El primer ministro australiano, Scott Morrison; defendió la medida, dijo que el Consejo Médico y el gobierno coinciden en que es necesaria y prometió apoyo financiero continuo para las empresas que temen no sobrevivir a este segundo cierre.

Bajo la consigna "Quedarse en casa", correspondiente a la fase 3, las únicas razones por las cuales los residentes podrán salir son para comprar alimentos, cuidar enfermos, hacer ejercicio o trabajar y el cumplimiento de la medida será supervisada por la policía y el ejército.

Un total de 31 áreas del gobierno local del área metropolitana de Melbourne ya se encontraban en la etapa 3, mientras un complejo habitacional que albergaba a unos tres mil residentes se encontraba en estado de cierre total, informó la cadena de noticias CNN.
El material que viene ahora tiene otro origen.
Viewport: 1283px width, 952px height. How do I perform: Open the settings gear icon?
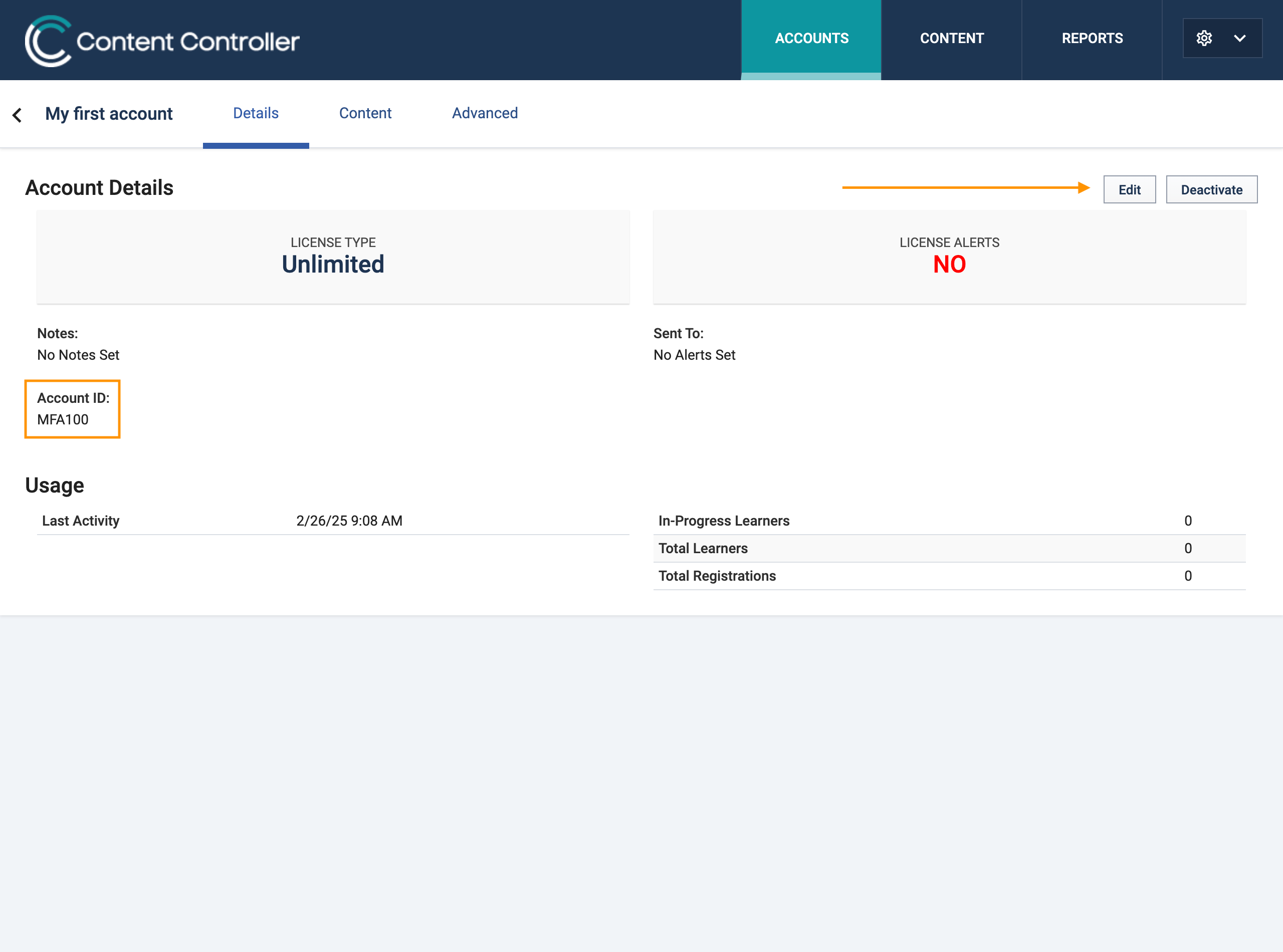(1203, 38)
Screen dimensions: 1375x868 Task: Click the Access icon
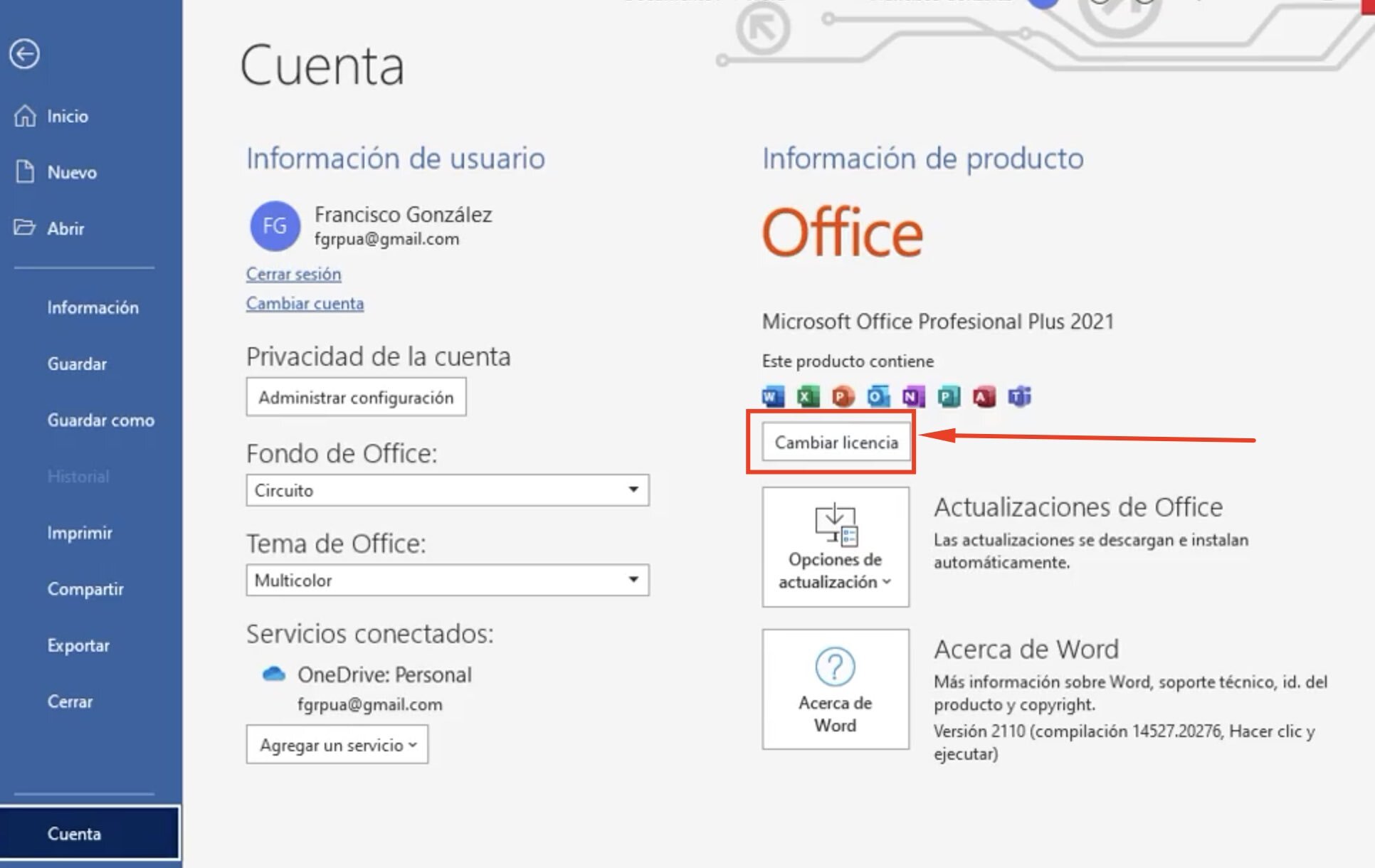[983, 397]
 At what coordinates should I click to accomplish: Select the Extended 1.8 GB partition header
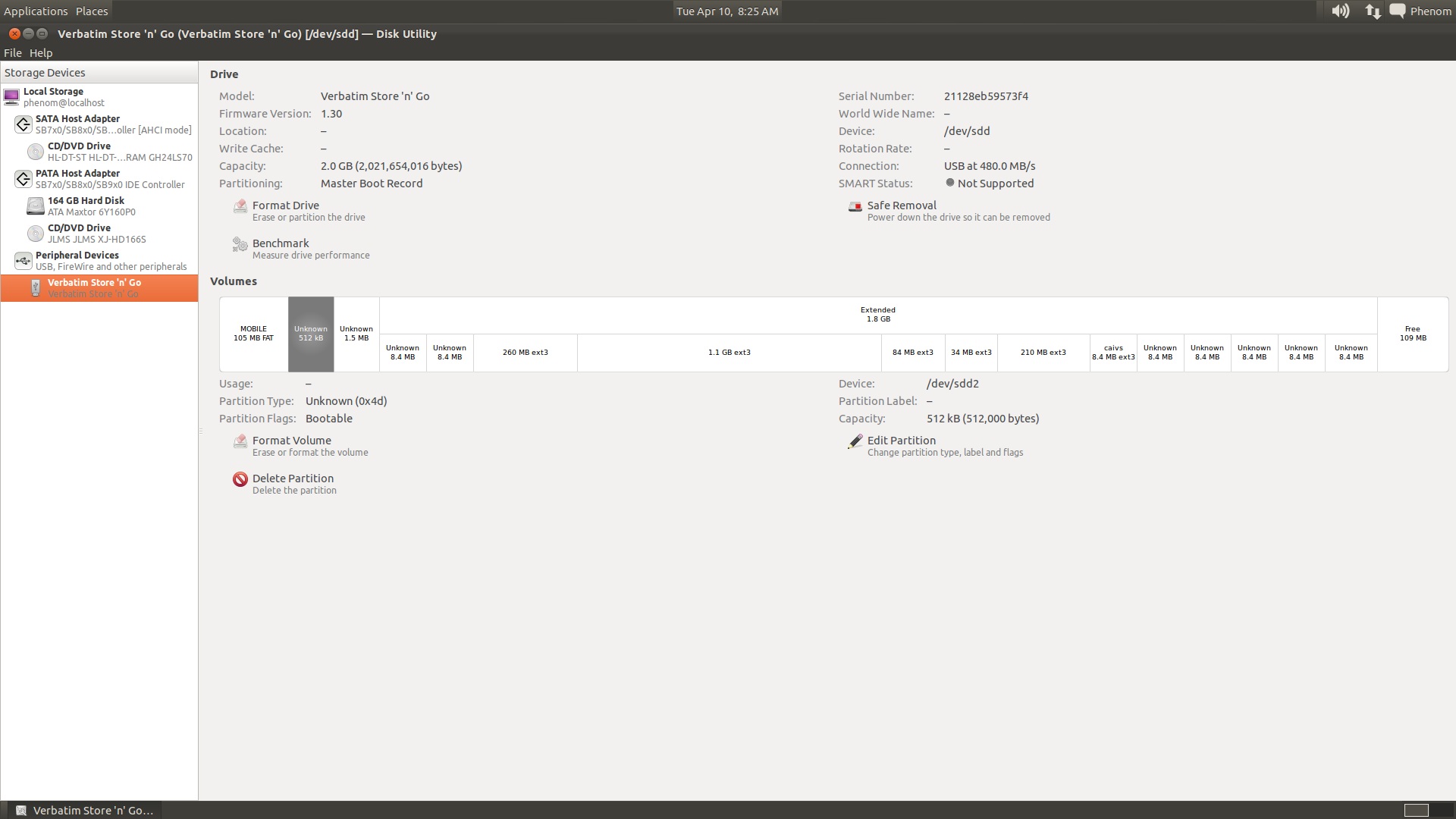tap(877, 315)
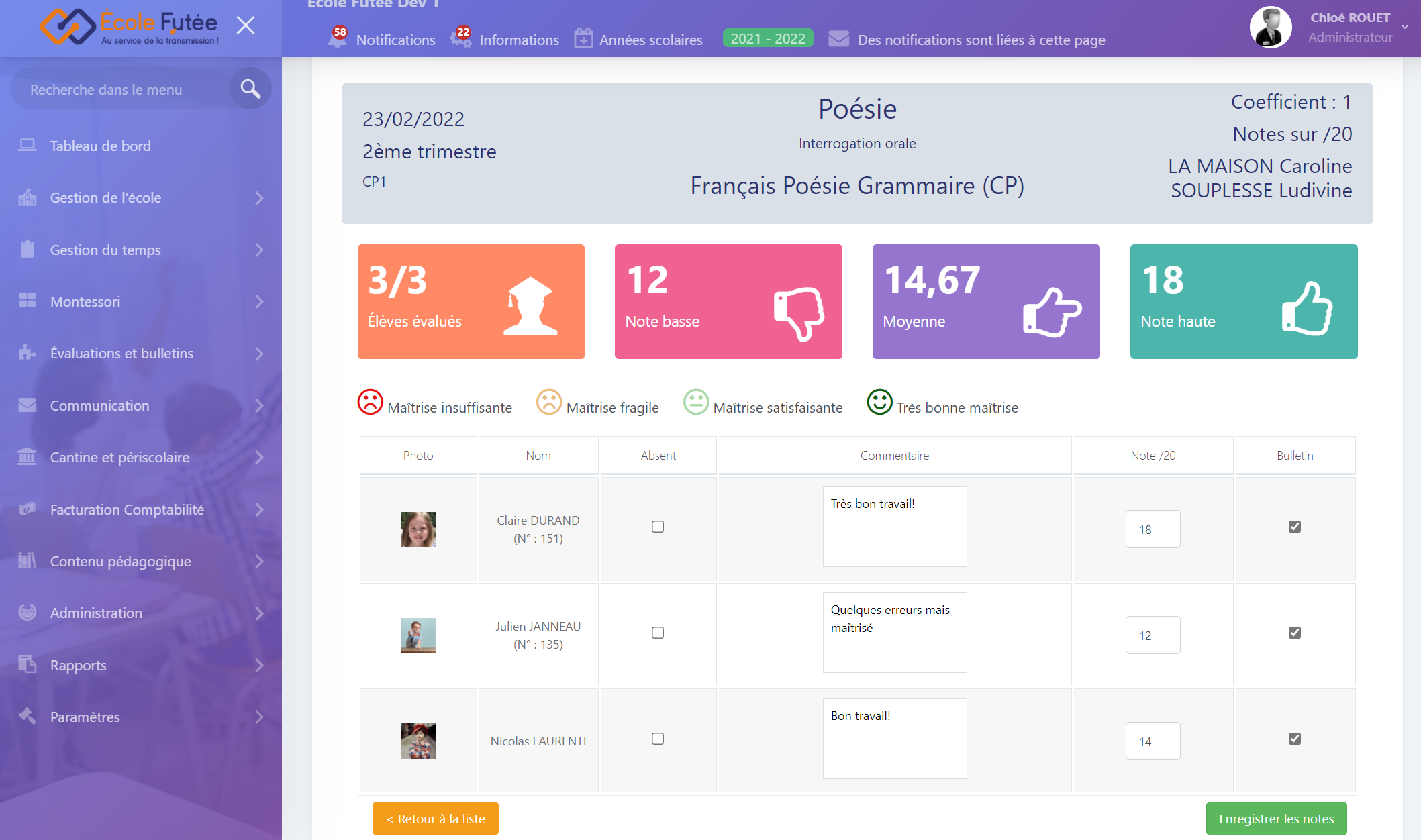Open the Années scolaires calendar icon
Viewport: 1421px width, 840px height.
click(x=583, y=38)
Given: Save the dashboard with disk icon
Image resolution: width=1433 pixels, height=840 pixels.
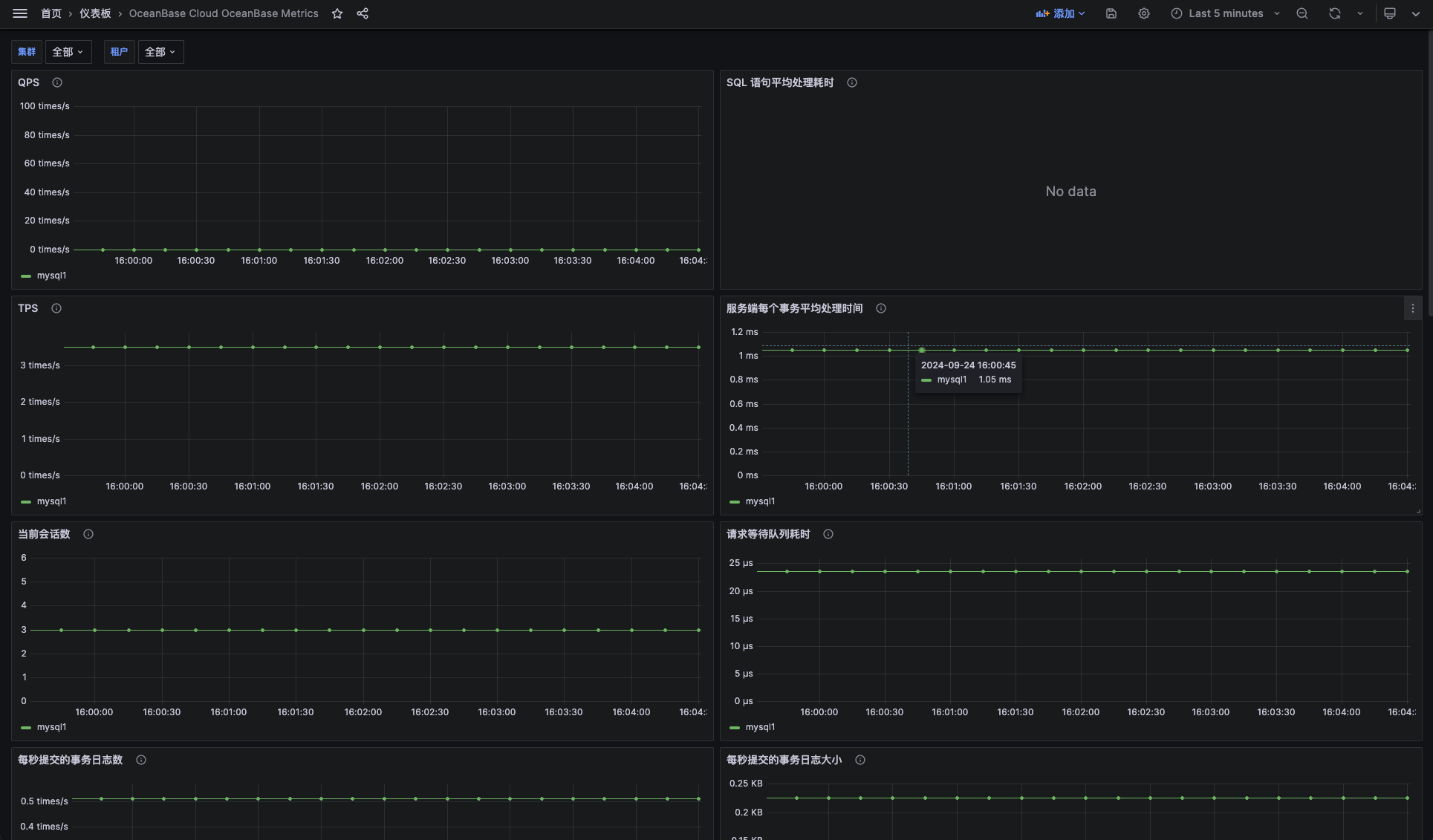Looking at the screenshot, I should click(x=1111, y=13).
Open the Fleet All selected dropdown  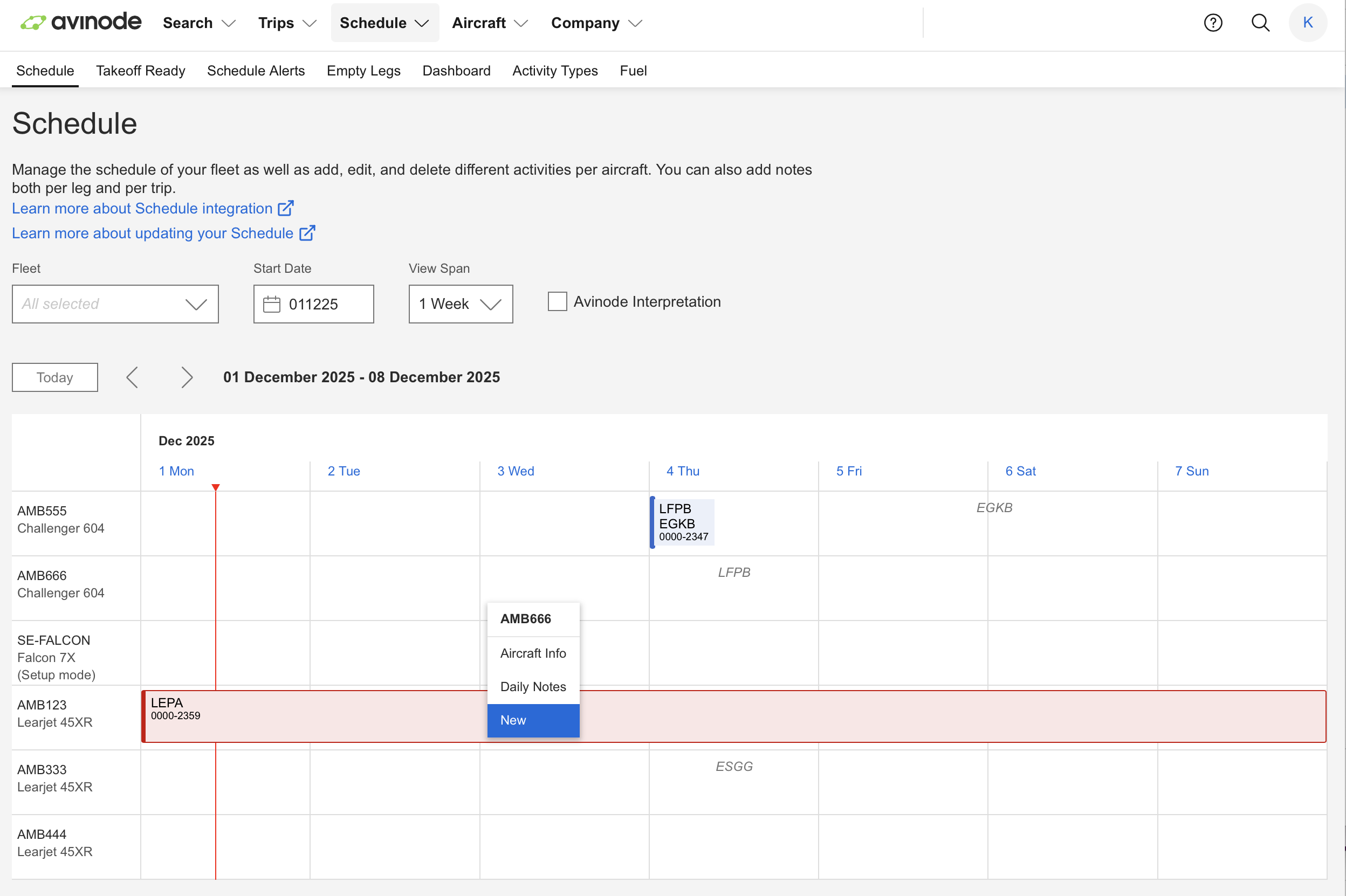[x=115, y=304]
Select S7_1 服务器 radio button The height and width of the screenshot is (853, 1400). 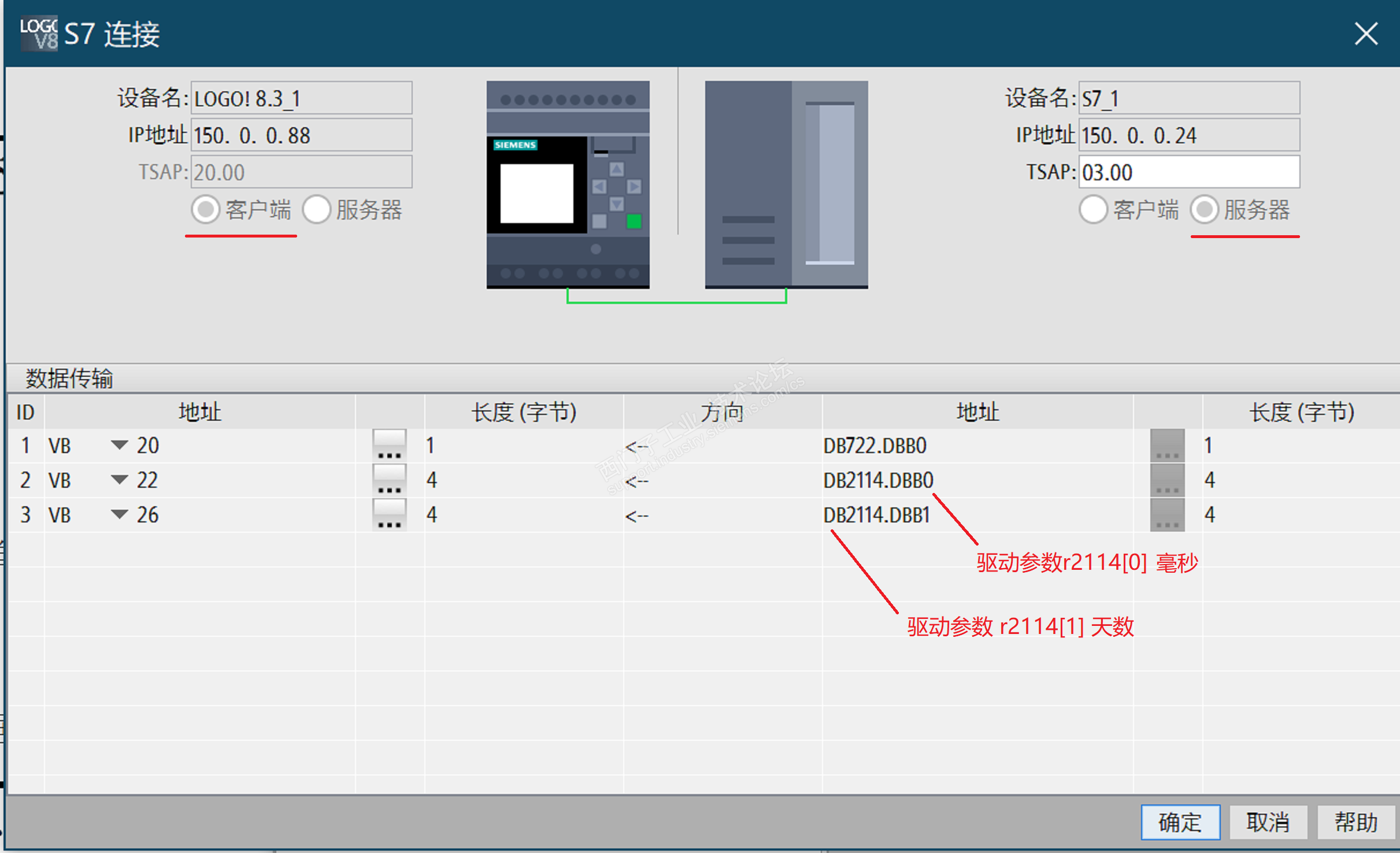[x=1205, y=209]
Daniel Andrews, el premier de Victoria de que Melbourne es la capital, publicó en su página de Facebook que sabe que aunque "nadie quiere estar en esta situación, en ausencia de una vacuna, la única forma de derrotar a este virus es privarlo de lo que necesita para propagarse".

"Por cada restricción que rompa y todos los consejos de salud que ignore, la consecuencia tal vez sea la vida de alguien. Ahora más que nunca, necesitamos que los victorianos hagan su parte. Las vidas cuentan con eso", agregó Andrews.

El incumplimiento de los controles de infección en los hoteles de Melbourne, donde los viajeros internacionales quedaban aislados durante 14 días, fue la causa de gran parte del rebrote ocurrido en el país oceánico.